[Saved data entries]
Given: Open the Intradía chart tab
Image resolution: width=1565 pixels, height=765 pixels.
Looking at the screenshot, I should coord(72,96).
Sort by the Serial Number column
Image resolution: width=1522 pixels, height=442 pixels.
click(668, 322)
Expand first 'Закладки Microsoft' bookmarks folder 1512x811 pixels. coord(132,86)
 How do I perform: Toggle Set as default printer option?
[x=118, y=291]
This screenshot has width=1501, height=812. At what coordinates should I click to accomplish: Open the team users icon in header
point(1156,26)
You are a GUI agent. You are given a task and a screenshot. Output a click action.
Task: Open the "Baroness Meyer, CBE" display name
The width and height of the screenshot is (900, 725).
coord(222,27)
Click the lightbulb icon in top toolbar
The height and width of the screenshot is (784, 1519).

- WORK TO COMPLETE
Exact copies of the line with "How do I perform: Toggle" and of every later line in the entries make up the whole answer.

- ANSWER SPACE
 How do I perform: Toggle Set as default printer option?
[x=118, y=291]
This screenshot has width=1501, height=812. At what coordinates should I click to accomplish: Open the team users icon in header
point(1156,26)
You are a GUI agent. You are given a task and a screenshot. Output a click action.
Task: Open the "Baroness Meyer, CBE" display name
The width and height of the screenshot is (900, 725).
coord(222,27)
Click the lightbulb icon in top toolbar
The height and width of the screenshot is (784, 1519).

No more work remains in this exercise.